The main objectives of the group are government agencies and managed service providers (MSPs), which include government agencies and civil society organizations in areas such as aviation, health care, finance, insurance, and energy.
The Fox IT report fills a void in the company's history dating back to 2011. However, researchers lost their businesses when they changed their way of working from 2016 to 2017. The new report documents APT20's activities and operation in the past two years.

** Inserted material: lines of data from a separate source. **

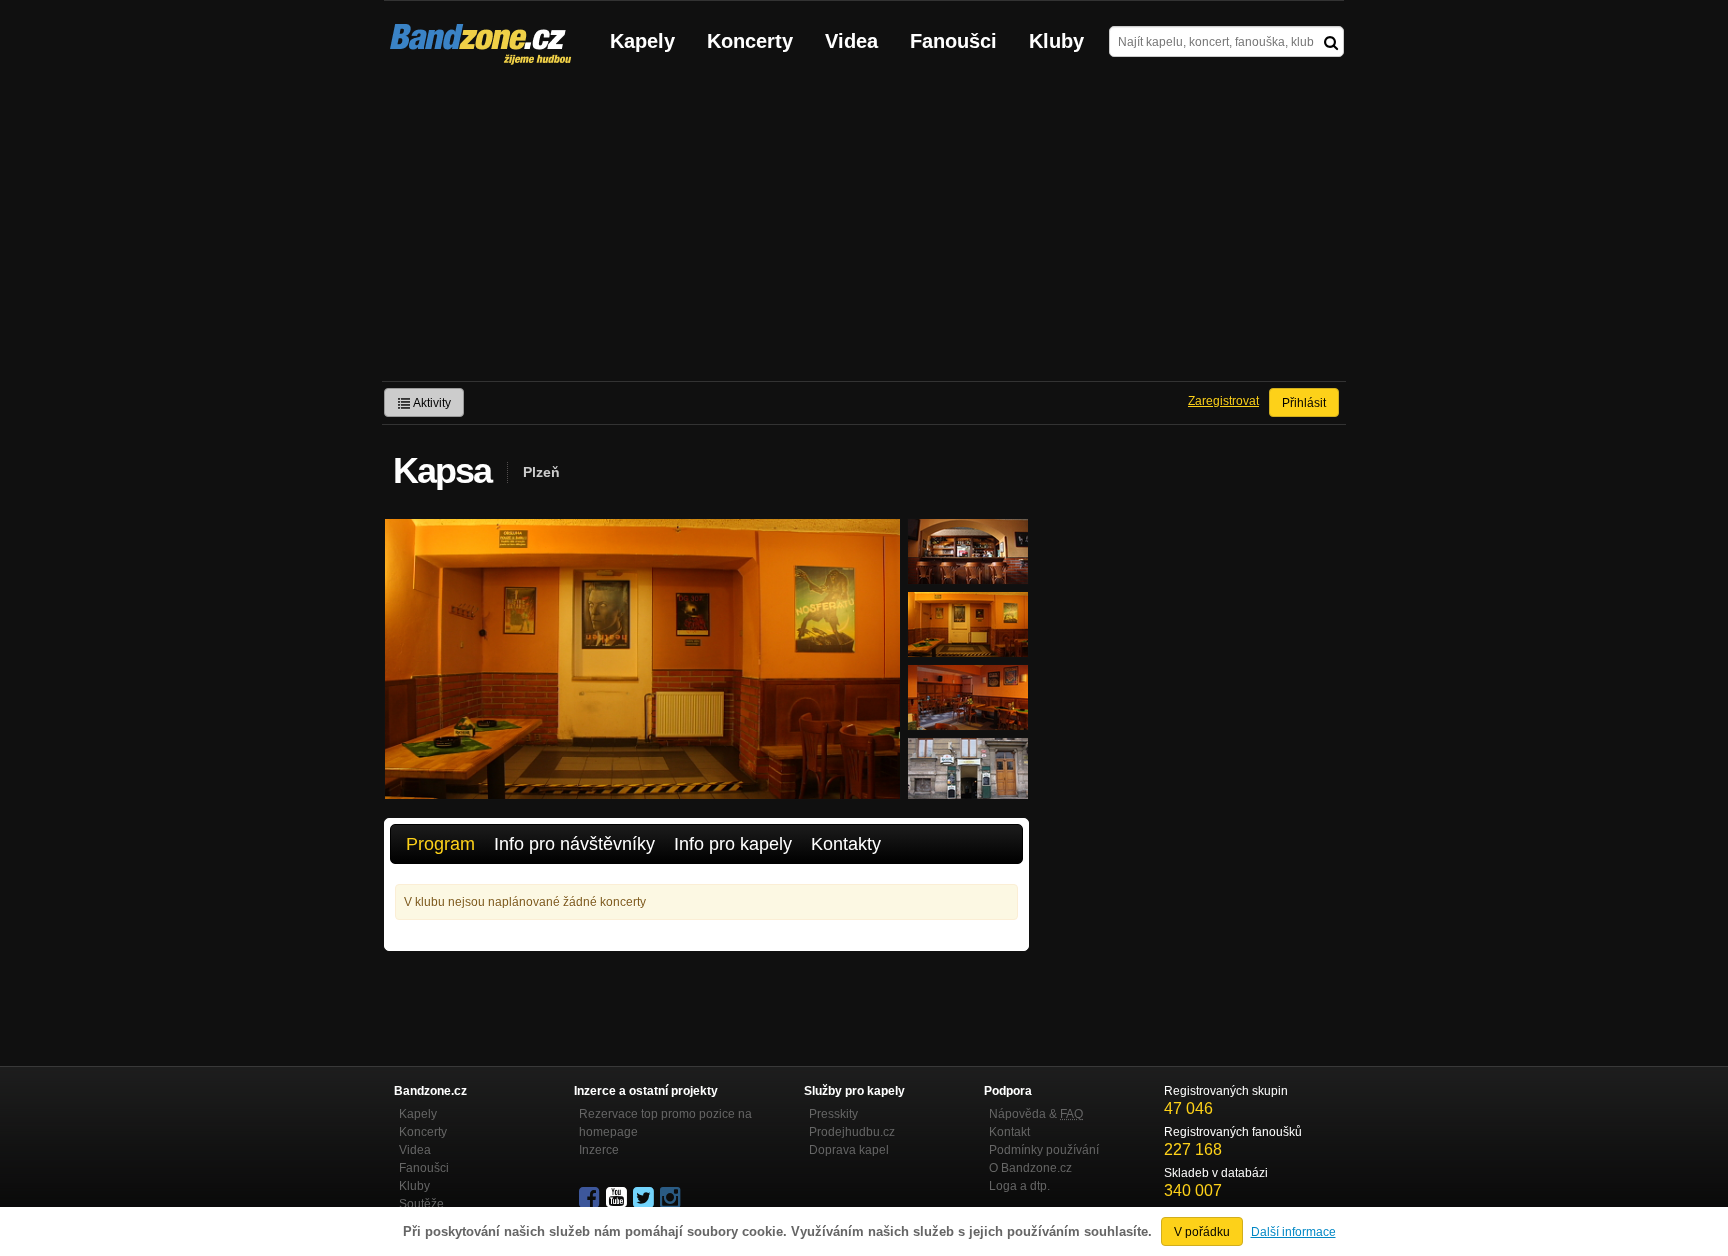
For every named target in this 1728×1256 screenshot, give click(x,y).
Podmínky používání (1044, 1150)
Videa (851, 41)
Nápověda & (1036, 1114)
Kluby (1056, 41)
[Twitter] (645, 1198)
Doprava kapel (849, 1150)
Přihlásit (1304, 403)
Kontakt (1009, 1132)
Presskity (833, 1114)
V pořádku (1202, 1232)
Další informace (1293, 1232)
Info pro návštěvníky (574, 844)
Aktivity (431, 403)
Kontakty (846, 844)
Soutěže (421, 1204)
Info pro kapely (733, 844)
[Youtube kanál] (618, 1198)
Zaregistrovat (1223, 401)
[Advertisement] (864, 231)
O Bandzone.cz (1030, 1168)
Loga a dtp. (1019, 1186)
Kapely (642, 41)
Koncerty (750, 41)
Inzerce (599, 1150)
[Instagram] (672, 1198)
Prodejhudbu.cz (852, 1132)
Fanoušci (953, 41)
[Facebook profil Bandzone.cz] (591, 1198)
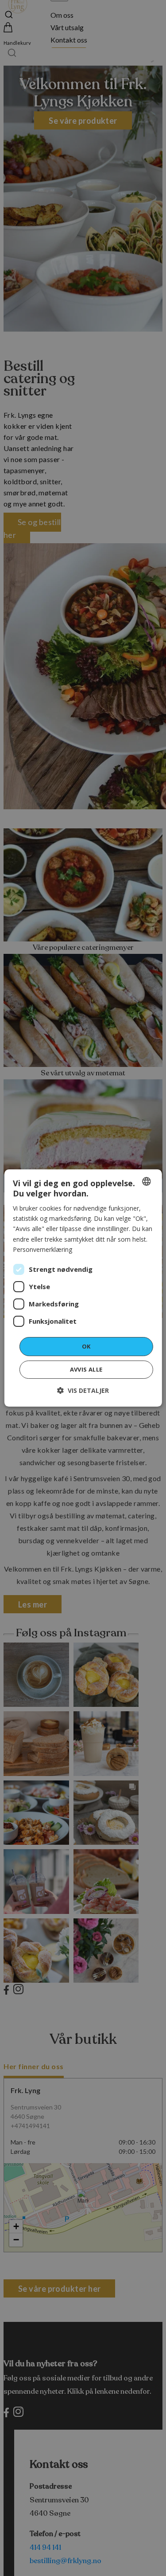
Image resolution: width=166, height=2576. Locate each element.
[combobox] (146, 1181)
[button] (83, 1390)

Researchers have used web servers as a springboard to hack into targeted systems, the researchers said. They appreciated JBoss, a project implementation platform that researchers say is mostly found in government networks and major corporations, and APT20 uses vulnerabilities to access these servers and install malware. And use of victims in the internal system.
Fox IT said: The organization's primary focus is to access VPN data so hackers can add permissions to access safe areas in the victim's infrastructure or use the VPN account as a more stable context during the activity to act as an important hacking activity. In the past two years, the team has managed to stay out of sight.
He said that APT20 used legitimate tools already installed on the affected device instead of downloading their malware (which could be detected by the original security software), but not all attacks were studied by Fox IT. Business Analyst: They found evidence that the hacker is connected to a VPN account protected by 2FA 2-factor authentication.
It is not known how they did this, but according to Dutch security company theory, APT20 stole the RSA SecurID code from the infected system and used it on its computer to generate a valid one-way code and bypass 2FA authentication,
Normally, this is not possible because the user must use one of the software tokens to connect the physical device to the computer for the device and the program tokens to generate a valid two-factor authentication token and if the RSA device does not have an error generated SecureID.